FOXA1, FOXA2, SOX10 and GAS2 Gene Expression in Oral Squamous Cell Carcinoma and Their Relationship with Clinicopathological Indices

Abstract

Background: The use of molecular methods in cancer diagnosis has led to a better prognosis. One of the important gene families in the carcinogenic pathways of various cancers is the forkhead box (FOX) family genes. Moreover, developmental transcription factors and proapoptotic proteins play critical roles in cell function and carcinogenesis. Objectives: The current study aimed to evaluate the expression of A1 FOXA1, FOXA2, SOX10, and growth arrest specific 2 (GAS2) genes in oral squamous cell carcinoma (OSCC) tumors due to biomarker discovery and early diagnosis of cancer. Methods: To evaluate the expression of FOXA1, FOXA2, SOX10, and GAS2 genes, 30 OSCC samples and 30 normal specimens were obtained from Imam Khomeini Hospital Cancer Institute.

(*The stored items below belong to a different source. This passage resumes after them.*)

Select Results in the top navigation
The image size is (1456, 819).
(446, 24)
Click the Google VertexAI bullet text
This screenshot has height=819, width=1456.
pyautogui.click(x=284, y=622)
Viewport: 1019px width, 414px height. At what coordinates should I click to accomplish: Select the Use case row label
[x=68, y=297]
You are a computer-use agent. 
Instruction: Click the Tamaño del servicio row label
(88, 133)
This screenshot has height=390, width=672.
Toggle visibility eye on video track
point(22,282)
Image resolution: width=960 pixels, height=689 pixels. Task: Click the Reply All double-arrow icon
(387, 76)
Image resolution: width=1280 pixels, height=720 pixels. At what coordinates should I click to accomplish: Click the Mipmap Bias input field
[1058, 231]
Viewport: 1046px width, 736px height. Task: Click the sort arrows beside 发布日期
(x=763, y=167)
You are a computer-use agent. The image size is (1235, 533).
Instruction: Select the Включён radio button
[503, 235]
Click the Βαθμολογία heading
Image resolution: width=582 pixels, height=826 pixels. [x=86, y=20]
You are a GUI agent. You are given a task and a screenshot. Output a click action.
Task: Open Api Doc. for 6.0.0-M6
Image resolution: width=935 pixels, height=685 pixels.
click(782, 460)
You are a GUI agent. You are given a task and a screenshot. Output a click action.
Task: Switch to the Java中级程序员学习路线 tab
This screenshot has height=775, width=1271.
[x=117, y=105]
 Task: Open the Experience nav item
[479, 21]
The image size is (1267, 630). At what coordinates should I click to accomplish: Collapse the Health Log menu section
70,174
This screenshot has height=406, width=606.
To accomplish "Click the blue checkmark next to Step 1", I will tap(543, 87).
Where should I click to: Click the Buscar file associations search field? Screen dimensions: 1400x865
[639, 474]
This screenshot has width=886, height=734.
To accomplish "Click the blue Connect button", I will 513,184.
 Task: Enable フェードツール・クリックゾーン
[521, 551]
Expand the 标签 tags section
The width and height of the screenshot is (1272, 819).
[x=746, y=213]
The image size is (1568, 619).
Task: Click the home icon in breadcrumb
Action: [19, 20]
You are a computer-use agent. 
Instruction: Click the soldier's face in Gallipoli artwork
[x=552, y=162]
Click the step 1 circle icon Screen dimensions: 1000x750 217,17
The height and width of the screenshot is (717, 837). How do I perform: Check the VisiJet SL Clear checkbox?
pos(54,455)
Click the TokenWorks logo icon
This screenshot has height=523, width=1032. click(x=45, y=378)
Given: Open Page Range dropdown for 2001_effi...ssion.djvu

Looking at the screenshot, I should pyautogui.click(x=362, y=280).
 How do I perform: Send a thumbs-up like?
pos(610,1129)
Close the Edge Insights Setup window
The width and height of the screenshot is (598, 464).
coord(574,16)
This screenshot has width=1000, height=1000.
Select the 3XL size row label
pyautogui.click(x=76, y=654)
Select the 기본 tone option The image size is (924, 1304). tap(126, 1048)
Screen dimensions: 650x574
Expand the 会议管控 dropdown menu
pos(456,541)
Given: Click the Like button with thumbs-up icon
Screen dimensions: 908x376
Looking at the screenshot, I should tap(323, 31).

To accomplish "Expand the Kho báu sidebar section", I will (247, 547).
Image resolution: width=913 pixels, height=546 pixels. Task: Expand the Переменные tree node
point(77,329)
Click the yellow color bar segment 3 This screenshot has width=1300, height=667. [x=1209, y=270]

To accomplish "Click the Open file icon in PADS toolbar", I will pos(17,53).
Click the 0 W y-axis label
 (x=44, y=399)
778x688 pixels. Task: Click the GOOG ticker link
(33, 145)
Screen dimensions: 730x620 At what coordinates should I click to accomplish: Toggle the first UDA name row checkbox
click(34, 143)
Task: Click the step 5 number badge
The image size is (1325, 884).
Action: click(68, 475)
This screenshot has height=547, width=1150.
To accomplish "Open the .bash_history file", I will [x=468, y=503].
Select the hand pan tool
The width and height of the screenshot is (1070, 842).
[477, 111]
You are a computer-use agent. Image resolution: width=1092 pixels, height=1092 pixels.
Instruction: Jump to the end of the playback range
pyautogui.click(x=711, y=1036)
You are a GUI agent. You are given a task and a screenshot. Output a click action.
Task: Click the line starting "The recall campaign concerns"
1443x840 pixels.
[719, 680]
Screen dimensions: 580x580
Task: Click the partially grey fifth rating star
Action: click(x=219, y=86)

RNA extraction and cDNA synthesis were done by relevant kits. After a specific primer design for FOXA1, FOXA2, SOX10, and GAS2 genes, real-time PCR was done to evaluate the genes’ expression for molecular biomarker discovery and validation. ANOVA and independent t-test were used to analyze the data. Results: Significant differences were observed in the expression of the studied genes in tumor and control tissues (P < 0.001). The results showed that FOXA1, GAS2, and SOX10 expressions in tumor and normal cells have significant differences (P < 0.001). Regardless of FOXA1, FOXA2 and SOX10, there was a significant difference in the expression of GAS2 genes in term patients’ age (P < 0.05) and overexpressed in patients over 55 years. SOX10 gene is upregulated in grade II OSCC tumors but there is no significant difference in expression of FOXA1, FOXA2, and GAS2 in different stages and grades. The ROC curve analysis, FOXA1, and FOXA2 showed AUC = 0.66 and AUC = 0.57 respectively. Meanwhile, SOX10 and GAS2 showed AUC = 0.9 and AUC = 1 respectively. Conclusions: In general, the expression of FOXA1, GAS2, and SOX10 genes in cancer and control tissues were different, and therefore the role of these genes in OSCC is confirmed. Also, in the present study, the biomarker potential of SOX10 and GAS2 genes for OSCC diagnosis was demonstrated. In the current study, the important role of the studied genes in OSCC diagnosis was shown. However, further studies are needed to confirm this.